J Neurol Surg A Cent Eur Neurosurg 2017; 78(06): 541-547
DOI: 10.1055/s-0037-1599819
Original Article
Georg Thieme Verlag KG Stuttgart • New York

Extent of Decompression of Lumbar Spinal Canal after Endoscopic Surgery

Naresh Kumar Dewanngan
1   Department of Neurosurgery, NSCB Medical College and Hospital, Jabalpur, Madhya Pradesh, India
,
Yad Ram Yadav
1   Department of Neurosurgery, NSCB Medical College and Hospital, Jabalpur, Madhya Pradesh, India
,
Vijay Singh Parihar
1   Department of Neurosurgery, NSCB Medical College and Hospital, Jabalpur, Madhya Pradesh, India
,
Shailendra Ratre
1   Department of Neurosurgery, NSCB Medical College and Hospital, Jabalpur, Madhya Pradesh, India
,
Yatin Kher
1   Department of Neurosurgery, NSCB Medical College and Hospital, Jabalpur, Madhya Pradesh, India
,
Pushpraj Bhatele
2   Department of Radiology, MPMRI Center NSCB Medical College Jabalpur, Jabalpur, Madhya Pradesh, India
› Author Affiliations
Further Information

Publication History

13 November 2015

09 December 2016

Publication Date:
20 March 2017 (online)

Abstract

Introduction Endoscopic techniques are being used in lumbar disk disease and lumbar canal stenosis to decompress the spinal canal. The present study analyzed pre- and postoperative magnetic resonance imaging (MRI) measurements of the lumbar canal.
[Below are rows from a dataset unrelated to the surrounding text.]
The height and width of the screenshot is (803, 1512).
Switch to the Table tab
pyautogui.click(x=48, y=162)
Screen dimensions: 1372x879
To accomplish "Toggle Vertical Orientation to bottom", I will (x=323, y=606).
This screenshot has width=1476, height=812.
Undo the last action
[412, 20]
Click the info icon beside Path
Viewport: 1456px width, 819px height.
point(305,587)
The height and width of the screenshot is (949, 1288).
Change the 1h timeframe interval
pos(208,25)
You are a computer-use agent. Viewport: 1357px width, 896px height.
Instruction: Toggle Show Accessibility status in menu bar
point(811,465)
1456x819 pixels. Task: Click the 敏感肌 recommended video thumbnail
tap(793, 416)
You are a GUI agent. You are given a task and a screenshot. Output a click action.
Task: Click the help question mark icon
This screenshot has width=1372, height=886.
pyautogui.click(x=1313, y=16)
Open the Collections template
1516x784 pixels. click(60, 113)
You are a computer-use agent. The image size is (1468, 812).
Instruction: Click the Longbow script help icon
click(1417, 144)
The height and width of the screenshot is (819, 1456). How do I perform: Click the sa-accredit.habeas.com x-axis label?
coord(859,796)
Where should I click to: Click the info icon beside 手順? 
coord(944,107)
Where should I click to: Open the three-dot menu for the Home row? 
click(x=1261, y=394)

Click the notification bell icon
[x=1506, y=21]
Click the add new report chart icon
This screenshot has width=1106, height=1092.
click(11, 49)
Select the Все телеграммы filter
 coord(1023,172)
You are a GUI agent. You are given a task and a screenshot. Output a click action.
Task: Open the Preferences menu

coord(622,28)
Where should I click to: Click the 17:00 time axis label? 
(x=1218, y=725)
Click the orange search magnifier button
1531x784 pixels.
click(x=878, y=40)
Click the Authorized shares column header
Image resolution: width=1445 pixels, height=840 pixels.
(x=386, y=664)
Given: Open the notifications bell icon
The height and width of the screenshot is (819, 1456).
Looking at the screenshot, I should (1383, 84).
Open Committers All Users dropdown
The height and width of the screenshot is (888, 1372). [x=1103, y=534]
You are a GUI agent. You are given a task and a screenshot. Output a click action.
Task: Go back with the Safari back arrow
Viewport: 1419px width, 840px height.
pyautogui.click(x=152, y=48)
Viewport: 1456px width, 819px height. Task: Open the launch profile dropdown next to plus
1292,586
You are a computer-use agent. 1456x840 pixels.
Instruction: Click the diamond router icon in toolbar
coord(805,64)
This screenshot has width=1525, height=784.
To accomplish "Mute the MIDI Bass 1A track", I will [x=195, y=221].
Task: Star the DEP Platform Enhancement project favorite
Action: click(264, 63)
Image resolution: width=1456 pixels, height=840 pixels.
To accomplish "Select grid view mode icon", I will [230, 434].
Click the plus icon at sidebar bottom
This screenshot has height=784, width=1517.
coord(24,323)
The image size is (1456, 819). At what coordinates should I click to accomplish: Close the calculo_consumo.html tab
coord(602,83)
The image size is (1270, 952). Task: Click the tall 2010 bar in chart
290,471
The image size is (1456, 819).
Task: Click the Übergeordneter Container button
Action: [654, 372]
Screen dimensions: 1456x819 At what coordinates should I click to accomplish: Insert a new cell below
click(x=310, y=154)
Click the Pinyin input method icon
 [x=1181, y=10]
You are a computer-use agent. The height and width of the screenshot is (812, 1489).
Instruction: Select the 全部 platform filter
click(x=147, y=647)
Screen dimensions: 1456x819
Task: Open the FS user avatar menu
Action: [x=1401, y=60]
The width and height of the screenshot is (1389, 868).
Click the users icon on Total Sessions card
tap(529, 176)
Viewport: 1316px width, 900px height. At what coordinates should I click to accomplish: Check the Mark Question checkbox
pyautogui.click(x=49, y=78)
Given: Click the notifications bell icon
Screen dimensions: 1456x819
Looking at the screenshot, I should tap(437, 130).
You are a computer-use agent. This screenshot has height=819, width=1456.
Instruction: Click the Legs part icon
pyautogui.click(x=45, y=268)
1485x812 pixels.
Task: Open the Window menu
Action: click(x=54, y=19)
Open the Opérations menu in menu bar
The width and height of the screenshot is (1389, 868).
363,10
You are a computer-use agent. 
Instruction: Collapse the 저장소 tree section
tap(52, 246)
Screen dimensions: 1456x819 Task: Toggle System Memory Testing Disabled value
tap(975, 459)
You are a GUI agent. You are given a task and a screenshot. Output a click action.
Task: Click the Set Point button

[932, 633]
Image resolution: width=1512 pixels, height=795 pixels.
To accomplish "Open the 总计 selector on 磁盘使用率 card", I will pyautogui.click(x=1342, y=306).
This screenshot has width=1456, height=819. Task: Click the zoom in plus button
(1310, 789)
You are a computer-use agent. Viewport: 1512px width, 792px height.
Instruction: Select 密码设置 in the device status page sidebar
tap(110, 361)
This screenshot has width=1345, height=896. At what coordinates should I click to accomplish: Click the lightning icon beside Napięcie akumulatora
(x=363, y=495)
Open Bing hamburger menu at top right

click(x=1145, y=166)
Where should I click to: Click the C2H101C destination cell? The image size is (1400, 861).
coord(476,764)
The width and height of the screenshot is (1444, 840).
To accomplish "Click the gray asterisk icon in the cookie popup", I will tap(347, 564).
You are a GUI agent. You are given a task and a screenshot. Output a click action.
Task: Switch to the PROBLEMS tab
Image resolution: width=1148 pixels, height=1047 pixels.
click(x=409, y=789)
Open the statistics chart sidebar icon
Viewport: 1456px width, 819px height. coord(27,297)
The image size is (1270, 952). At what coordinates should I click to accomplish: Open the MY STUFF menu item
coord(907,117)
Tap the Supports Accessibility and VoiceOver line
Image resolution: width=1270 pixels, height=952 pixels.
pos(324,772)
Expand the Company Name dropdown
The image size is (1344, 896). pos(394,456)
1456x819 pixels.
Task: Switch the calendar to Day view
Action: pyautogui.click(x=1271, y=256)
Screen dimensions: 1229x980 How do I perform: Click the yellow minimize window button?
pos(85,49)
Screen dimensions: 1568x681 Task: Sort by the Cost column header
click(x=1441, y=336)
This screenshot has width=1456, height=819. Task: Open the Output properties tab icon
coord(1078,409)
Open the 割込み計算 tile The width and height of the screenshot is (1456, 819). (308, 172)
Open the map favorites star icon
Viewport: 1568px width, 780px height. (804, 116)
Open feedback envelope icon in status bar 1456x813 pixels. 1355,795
Material and Methods This was a prospective study of 30 lumbar levels. Patients < 18 years of age with unilateral compression, previous surgery at the same level, and spinal instability were excluded. Endoscopic posterior decompression was used. Pre- and postoperative MRIs of all the patients were performed. Anteroposterior (AP), transverse, interfacet diameter, canal surface area, and height and angle of the lateral recess were measured.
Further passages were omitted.